VOL. 128 | NO. 177 | Wednesday, September 11, 2013
AIA Memphis Celebrates Architecture Month
By Michael Waddell
September is Architecture Month in Memphis, and the local chapter of the American Institute of Architects (AIA) is spearheading a series of tours, lectures, exhibits and special events that explore historic and contemporary architecture and design in Memphis.
“We always have a very full calendar during Architecture Month, with events for a variety of ages and interest groups,” said Heather Koury, executive director of AIA Memphis and its 240 members. “This year we are focusing on health and fitness, so we’ve incorporated bike tours and guided walking tours.”
Architecture Month was founded in 2004, and this year’s festivities also help celebrate AIA Memphis’ 60th anniversary. All events are designed for the general public.
“We are making our programs accessible financially and getting people out on the streets,” Koury said.
The annual AIA Memphis Golf Open was held at Colonial Country Club in Cordova last week.
Next up will be a photography exhibition at ANF Architects on Friday, Sept. 13, followed by a Midtown bike tour sponsored by Haizlip Studio on Sunday, Sept. 15.
The Memphis Camera Club will present “Memphis Architecture: A Walk Through History” at ANF Architects on Union Avenue on Friday. The exhibit was completed under the auspices of Christian Brothers University, which contacted the club in 2010 about doing a historical story of Memphis through photography of iconic buildings throughout the area.
“We utilized many buildings and places that are in the National Register of Historic Places,” said Joe Sullivan, exhibition chairman of the Memphis Camera Club. “This exhibit’s 60 color photographs were taken by 23 camera club members.”
The trip though Memphis history includes shots of the Nineteenth Century Club, Memphis Pink Palace Museum, the Arcade Restaurant, Elmwood Cemetery, Central High School, the cobblestone landing Downtown by the Mississippi River, the Memphis Queen, Rhodes College’s Halliburton Tower, the Snowden mansion, the Mid-South Coliseum, the Levitt Shell, the Lorraine Motel, the old air tower (before it was torn down) at Memphis International Airport, the carousel at the Mid-South Fairgrounds, and many others.
On Sunday, the nearly 10-mile Architect’s Bike Tour will highlight Midtown landmarks, with design commentary provided by experienced Memphis architects and designers.
This marks the second year that Haizlip Studios will head up the bike tours. Owners Mary and Reb Haizlip are avid cyclists, with Mary just completing the MS 150-mile biking event and Reb just returning from a biking event in Italy.
“The Downtown bike tour was a great hit last year, so we expanded this year to include Midtown,” said Mary Haizlip, whose design studio has operated in Midtown since 1997 and specializes in institutional projects such as museums and schools.

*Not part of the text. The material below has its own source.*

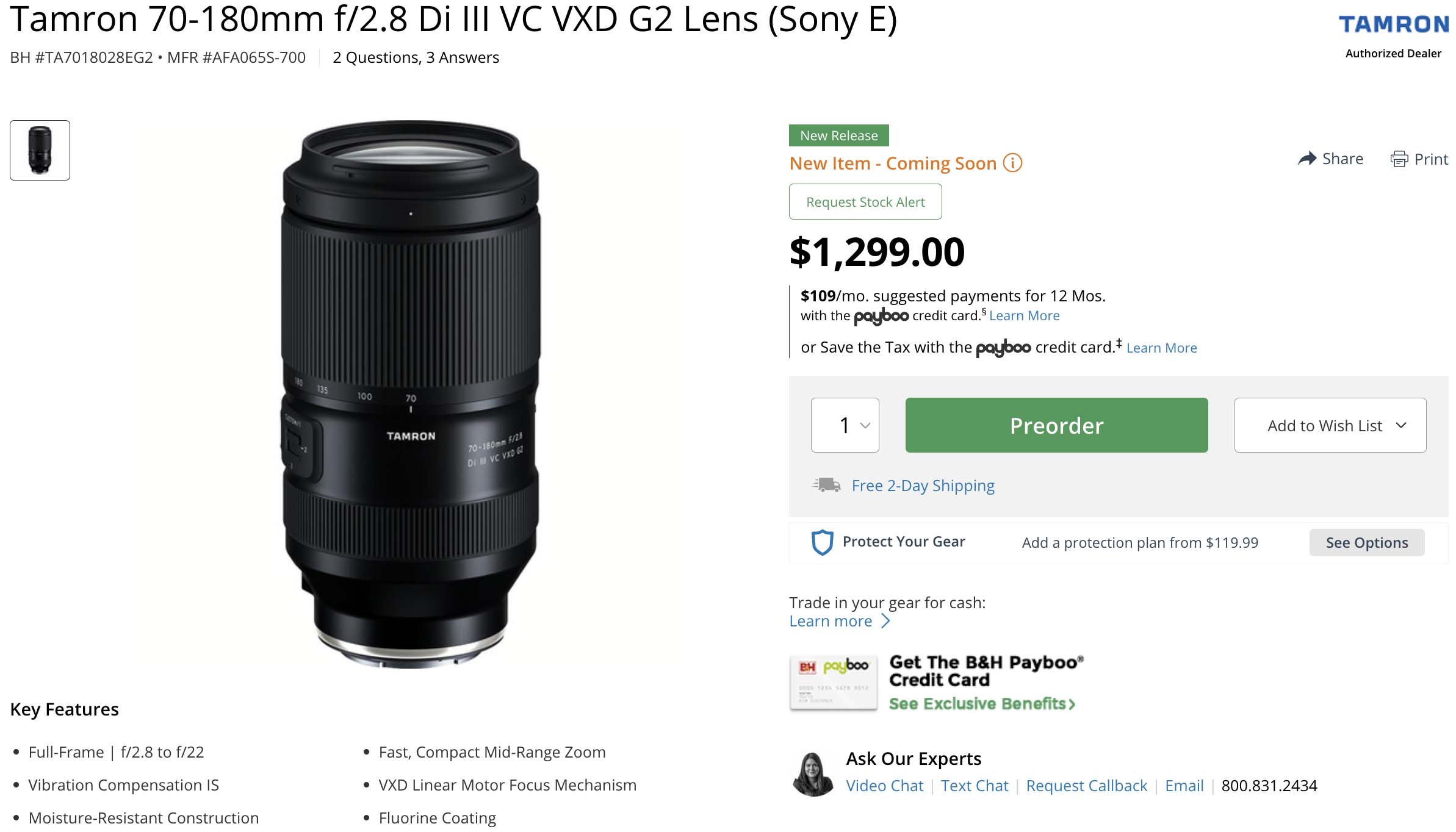Click the Request Callback link

pyautogui.click(x=1086, y=786)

The new Midtown bike loop is part of a larger city loop designed by Haizlip that is detailed on AIA Memphis’ website, aiamemphis.org. Cyclists can pull up the route on their mobile devices to get details about each tour stop.

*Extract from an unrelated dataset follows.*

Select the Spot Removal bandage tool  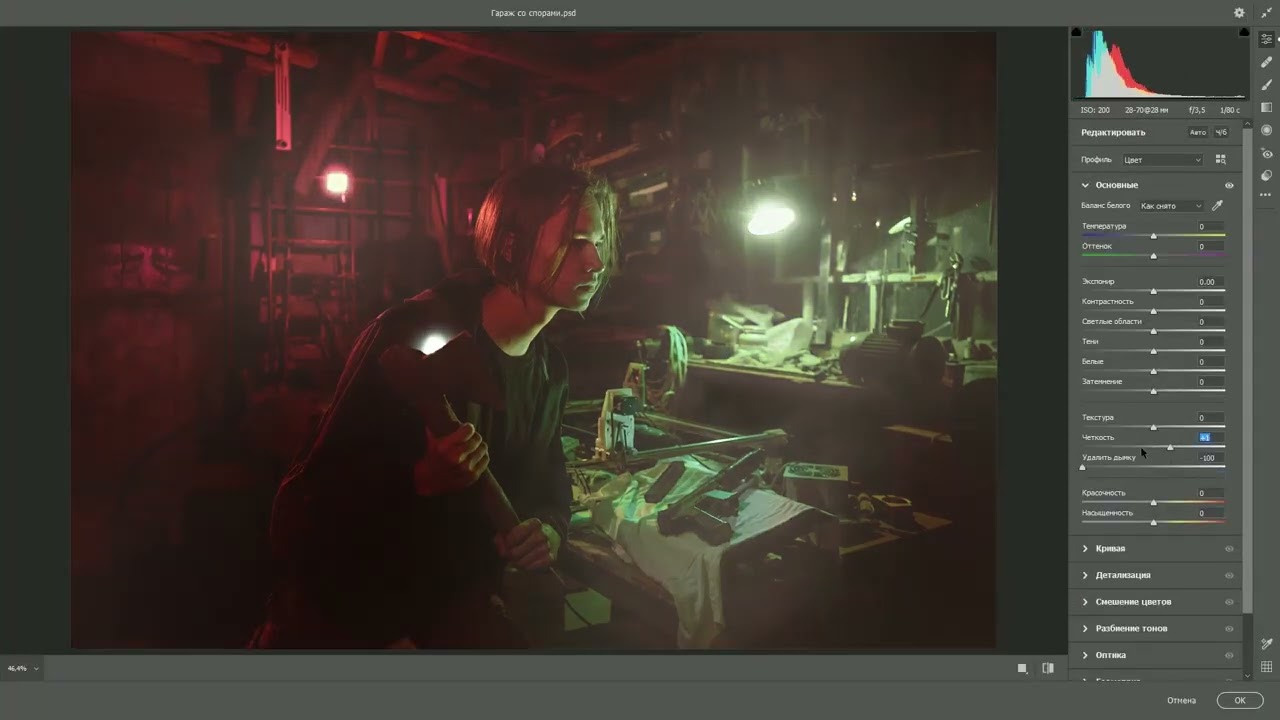click(1267, 62)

“We want to provide the general public with more information on Memphis architecture and its importance to our community,” Haizlip said.

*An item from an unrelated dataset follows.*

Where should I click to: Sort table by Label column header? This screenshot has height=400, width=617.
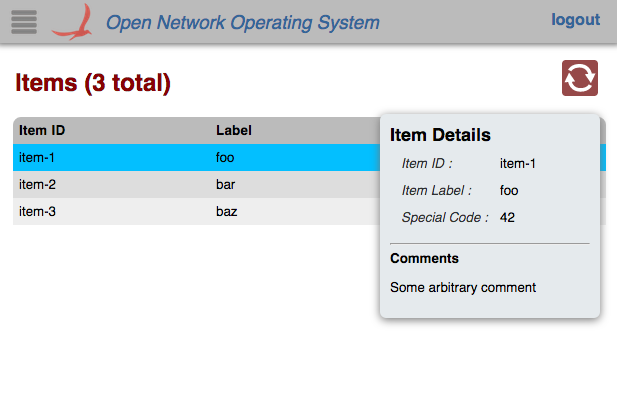tap(234, 130)
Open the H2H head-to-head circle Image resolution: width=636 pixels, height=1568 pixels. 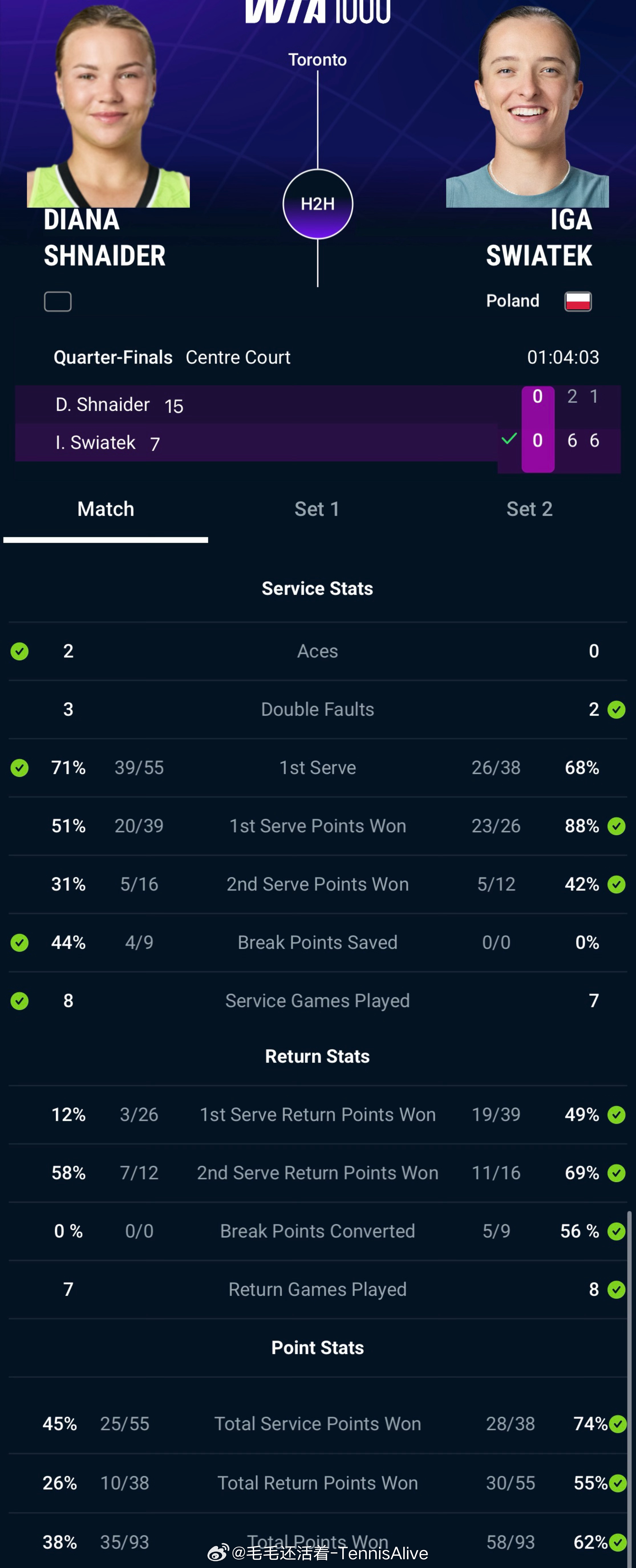pyautogui.click(x=317, y=204)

The Midtown bike tour will be the first of two Sunday morning bike tours occurring during Architecture Month, with the second happening Downtown on Sept. 29.
All bike tours are limited to 15 people for safety reasons, and they are expected to sell out. Tickets are $15, and those interested are encouraged to sign up as early as possible at the AIA website to secure a spot.
On Sept. 21, a couple of prominent area architects will be serving as walking tour guides, with Keith Kays giving a Downtown building tour and Bill Ferguson of ANF Architects offering a tour of a variety of buildings near Overton Park as well as the park’s new playground. Local historian Jimmy Ogle will also be conducting a Court Square tour. The trio plans to offer in-depth analysis of each site.
“Not only will we be looking at the architecture of certain areas, we will also be looking at the history of each place,” Koury said.
Other events planned for the month include a two-day architectural photography workshop on Sept. 20-21 for architecture/photography professionals and students at the Art Museum at The University of Memphis, along with assorted special events such as lectures and cocktail receptions.
AIA Memphis is celebrating all month by giving away exclusive weekly prizes in its online building identification challenge, available on social media and the AIA Memphis website.